SUPPLIED TEXT:
* * * * * * *

My question is, am I write about the cronjobs? The crons are doing this? does the quoted text tell you something, 'cause I'm looking at it like a morron and don't understand too much.
Thank you very much!

BkkBonanza
March 26th, 2009, 12:21 PM
Your dump there does have some interesting things but doesn't really tell me what's responsible. What I see,

oom-killer is the kernel killing mysqld because it's an easy target. It uses a lot of memory and won't cause any system instability so it gets nuked.

You don't have any swap space defined. It's unclear from this just how much memory you have and what's consuming it. If you have full control of the machine then I'd suggest you really should have some swap space. In a situation like this it would give you a lot more headroom. Things would slow down as they start to swap but you wouldn't end up oom.

I still think that doing some periodic logging would give you a picture of what is going on. Yes, the cron would run a snapshot ervery 5 minutes and then your log file would allow you to see how the memory use is changing over time and what process is using it up. Create the cron like this,

crontab -e

Then add a line like this and save it.

5 * * * * top -bn 1 >> top.log

This will add the cron as the current user, which should be adequate to see top data. It will create top.log in your home directory. Have a look at the file with

less top.log

to see if you can tell. Especially when your other crons run the backup and feed processing. If you suspect a certain program, eg. mysqld is the culprit then you can try,

cat top.log | grep mysqld

and it will show you only the lines with mysqld in them and that would help see clearly how it's use is changing over time. You will need a bit of info to help read the top output. Probably the easiest value to watch is the %Mem column as it is showing you what % of total memory is being used by each program. The other 3 memory columns VIRT, RES, SHR also are helpful but require more knowledge to undertsand.

I think if you do this you'll have a picture of memory usage over time pretty quickly.

wattaman
March 26th, 2009, 03:03 PM
I have a swap partition for virtual memory... maybe is too big, it has 4GB.

I've created the cron, I suppose all I can do from now on is check the logs from time to time, I've also schedules all the crons to run at separate intervals, some of them were running the same time.

I have 2-3 more question before I'll close this:
- How do I exit the less top.log? I'm using putty, dunno if it matters, but I can't exit that and I'm closing it and open it again now, which is a little annoying;
- In webmin, under the MySQL Server Configuration, I have this Skip locking of table files? and Allow big tables? set to No - would it be better if I'll set them to Yes, instead?

* * * * * * *

SUPPLIED INFORMATION:
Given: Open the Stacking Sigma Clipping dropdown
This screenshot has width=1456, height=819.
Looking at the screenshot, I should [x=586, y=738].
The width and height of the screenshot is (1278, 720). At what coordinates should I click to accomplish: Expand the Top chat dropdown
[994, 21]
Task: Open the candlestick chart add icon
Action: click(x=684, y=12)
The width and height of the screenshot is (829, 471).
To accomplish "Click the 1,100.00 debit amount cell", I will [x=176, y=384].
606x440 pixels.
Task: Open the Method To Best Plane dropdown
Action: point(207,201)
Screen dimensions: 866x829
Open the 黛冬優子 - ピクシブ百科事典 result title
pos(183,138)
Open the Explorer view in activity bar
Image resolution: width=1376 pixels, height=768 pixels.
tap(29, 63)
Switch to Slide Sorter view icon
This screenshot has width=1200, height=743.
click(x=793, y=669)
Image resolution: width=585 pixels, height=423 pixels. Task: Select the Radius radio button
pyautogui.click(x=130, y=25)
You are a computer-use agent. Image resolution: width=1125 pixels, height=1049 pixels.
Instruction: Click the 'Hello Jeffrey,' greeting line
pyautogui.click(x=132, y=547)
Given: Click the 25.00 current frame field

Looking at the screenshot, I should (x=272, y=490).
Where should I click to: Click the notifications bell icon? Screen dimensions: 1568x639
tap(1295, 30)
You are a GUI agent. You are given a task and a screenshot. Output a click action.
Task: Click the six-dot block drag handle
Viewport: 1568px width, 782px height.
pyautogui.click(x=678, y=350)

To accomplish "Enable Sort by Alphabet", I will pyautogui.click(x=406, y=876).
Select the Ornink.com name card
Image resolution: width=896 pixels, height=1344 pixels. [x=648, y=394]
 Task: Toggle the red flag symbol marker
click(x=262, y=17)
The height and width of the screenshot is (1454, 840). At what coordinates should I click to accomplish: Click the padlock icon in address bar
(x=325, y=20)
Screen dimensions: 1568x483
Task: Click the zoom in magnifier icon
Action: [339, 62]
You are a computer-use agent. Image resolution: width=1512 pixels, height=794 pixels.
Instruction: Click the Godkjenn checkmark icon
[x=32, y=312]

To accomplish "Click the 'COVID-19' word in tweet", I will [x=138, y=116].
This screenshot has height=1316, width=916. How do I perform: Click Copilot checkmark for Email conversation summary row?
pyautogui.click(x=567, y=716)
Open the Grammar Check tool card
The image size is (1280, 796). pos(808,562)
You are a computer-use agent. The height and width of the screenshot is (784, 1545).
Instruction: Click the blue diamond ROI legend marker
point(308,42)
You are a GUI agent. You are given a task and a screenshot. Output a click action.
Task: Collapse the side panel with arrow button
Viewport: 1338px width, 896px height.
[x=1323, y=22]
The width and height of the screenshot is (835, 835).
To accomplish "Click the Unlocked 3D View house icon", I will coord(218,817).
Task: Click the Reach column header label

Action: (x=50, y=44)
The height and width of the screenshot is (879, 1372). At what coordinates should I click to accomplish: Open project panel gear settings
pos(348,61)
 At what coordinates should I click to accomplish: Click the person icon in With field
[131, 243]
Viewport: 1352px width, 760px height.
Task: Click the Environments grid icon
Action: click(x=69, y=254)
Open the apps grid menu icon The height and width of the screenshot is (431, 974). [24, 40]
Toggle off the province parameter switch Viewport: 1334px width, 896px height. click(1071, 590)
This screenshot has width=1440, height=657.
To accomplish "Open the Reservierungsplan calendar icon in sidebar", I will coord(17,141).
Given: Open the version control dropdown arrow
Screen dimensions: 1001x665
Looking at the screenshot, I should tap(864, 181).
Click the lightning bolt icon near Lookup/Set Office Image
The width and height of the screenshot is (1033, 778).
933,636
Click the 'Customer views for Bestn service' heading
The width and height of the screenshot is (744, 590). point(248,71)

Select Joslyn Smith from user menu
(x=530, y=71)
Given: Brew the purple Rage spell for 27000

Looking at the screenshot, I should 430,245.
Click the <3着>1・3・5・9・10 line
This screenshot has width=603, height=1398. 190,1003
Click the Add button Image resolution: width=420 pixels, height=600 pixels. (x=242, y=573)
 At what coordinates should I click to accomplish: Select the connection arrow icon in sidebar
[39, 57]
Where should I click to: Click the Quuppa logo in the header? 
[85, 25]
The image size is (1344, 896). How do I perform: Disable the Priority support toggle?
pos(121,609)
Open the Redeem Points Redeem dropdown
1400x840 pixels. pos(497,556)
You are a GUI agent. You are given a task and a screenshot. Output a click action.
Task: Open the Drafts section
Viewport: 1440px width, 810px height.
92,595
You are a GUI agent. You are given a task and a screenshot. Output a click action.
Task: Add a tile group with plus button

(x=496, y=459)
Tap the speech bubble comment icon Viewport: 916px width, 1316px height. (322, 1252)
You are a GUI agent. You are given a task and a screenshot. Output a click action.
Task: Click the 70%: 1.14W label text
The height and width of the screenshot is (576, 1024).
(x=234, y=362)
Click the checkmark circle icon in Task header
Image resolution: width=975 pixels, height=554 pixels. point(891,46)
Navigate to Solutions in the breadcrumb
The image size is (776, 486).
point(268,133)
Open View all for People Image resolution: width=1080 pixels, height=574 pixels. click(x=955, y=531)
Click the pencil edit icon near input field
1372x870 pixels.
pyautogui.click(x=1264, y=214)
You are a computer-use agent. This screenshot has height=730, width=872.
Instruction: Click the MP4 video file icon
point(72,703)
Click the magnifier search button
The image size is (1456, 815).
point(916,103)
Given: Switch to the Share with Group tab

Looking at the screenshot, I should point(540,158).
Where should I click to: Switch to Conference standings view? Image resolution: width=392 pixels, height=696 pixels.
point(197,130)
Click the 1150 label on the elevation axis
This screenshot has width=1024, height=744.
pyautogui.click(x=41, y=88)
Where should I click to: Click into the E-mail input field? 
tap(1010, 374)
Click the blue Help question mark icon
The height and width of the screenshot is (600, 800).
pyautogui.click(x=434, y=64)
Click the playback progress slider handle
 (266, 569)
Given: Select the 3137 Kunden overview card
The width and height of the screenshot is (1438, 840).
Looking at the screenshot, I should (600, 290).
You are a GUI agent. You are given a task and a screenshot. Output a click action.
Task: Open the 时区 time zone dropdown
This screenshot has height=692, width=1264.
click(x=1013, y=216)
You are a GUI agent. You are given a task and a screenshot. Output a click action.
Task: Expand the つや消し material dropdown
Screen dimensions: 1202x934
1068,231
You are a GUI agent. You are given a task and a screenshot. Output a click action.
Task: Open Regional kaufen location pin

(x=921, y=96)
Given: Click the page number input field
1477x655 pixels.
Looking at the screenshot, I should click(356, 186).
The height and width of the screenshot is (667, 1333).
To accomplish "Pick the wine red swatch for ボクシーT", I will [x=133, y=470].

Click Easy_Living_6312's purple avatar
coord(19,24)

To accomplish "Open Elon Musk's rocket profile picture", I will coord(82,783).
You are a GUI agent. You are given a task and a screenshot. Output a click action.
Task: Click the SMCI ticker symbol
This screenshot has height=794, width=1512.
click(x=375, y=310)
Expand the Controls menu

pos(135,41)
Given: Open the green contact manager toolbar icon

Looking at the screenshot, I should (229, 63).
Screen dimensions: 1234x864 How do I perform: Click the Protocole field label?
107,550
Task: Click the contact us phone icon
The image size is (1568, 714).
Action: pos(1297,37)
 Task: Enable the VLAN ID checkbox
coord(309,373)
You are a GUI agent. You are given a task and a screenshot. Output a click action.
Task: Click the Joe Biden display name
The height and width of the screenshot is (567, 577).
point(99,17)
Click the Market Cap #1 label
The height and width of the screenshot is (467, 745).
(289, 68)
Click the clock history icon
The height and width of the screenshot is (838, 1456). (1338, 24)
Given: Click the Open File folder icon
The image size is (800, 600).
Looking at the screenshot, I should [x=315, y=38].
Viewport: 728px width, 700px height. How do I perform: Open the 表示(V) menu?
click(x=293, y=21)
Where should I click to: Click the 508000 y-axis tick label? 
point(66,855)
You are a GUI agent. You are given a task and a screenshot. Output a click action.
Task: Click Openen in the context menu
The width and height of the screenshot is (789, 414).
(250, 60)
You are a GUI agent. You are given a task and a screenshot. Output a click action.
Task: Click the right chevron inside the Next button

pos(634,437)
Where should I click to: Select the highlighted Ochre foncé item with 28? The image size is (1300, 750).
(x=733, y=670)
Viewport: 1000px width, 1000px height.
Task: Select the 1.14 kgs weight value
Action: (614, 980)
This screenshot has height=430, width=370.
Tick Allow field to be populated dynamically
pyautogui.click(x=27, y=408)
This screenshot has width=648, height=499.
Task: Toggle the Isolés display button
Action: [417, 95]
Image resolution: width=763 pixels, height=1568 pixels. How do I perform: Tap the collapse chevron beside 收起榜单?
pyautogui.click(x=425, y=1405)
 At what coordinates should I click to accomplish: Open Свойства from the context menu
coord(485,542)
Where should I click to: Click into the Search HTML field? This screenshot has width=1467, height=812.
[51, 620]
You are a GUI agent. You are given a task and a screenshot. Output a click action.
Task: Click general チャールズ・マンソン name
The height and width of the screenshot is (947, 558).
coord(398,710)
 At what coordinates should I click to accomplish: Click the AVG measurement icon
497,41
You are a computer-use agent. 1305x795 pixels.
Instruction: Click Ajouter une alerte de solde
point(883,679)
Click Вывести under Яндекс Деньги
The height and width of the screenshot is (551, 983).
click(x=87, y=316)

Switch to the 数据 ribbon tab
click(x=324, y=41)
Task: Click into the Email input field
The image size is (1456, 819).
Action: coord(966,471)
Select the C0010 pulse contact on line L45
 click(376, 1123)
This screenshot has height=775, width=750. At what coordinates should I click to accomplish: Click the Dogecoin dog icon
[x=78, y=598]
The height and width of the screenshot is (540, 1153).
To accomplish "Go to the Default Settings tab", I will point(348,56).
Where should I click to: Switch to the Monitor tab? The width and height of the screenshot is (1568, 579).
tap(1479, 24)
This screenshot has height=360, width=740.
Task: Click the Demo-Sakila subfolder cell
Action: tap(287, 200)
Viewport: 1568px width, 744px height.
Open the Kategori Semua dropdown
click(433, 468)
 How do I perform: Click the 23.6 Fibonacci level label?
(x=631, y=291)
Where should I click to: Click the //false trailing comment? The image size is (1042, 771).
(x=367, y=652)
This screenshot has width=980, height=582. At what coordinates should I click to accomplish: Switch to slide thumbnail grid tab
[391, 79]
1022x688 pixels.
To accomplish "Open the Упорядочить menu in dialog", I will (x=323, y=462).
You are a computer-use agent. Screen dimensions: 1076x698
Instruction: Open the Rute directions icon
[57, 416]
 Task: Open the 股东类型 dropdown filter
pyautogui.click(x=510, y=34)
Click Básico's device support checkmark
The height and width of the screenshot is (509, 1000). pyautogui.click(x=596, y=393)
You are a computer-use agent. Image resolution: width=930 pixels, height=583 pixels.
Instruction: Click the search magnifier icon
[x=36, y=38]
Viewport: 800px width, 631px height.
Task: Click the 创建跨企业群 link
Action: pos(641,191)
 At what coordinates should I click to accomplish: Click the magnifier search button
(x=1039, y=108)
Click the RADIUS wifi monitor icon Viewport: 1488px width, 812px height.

* * * * * * *

DO THIS: In the forum thread, which column of the top output is called the easiest memory value to watch?

RESULT FOR THIS EXERCISE: The %Mem column.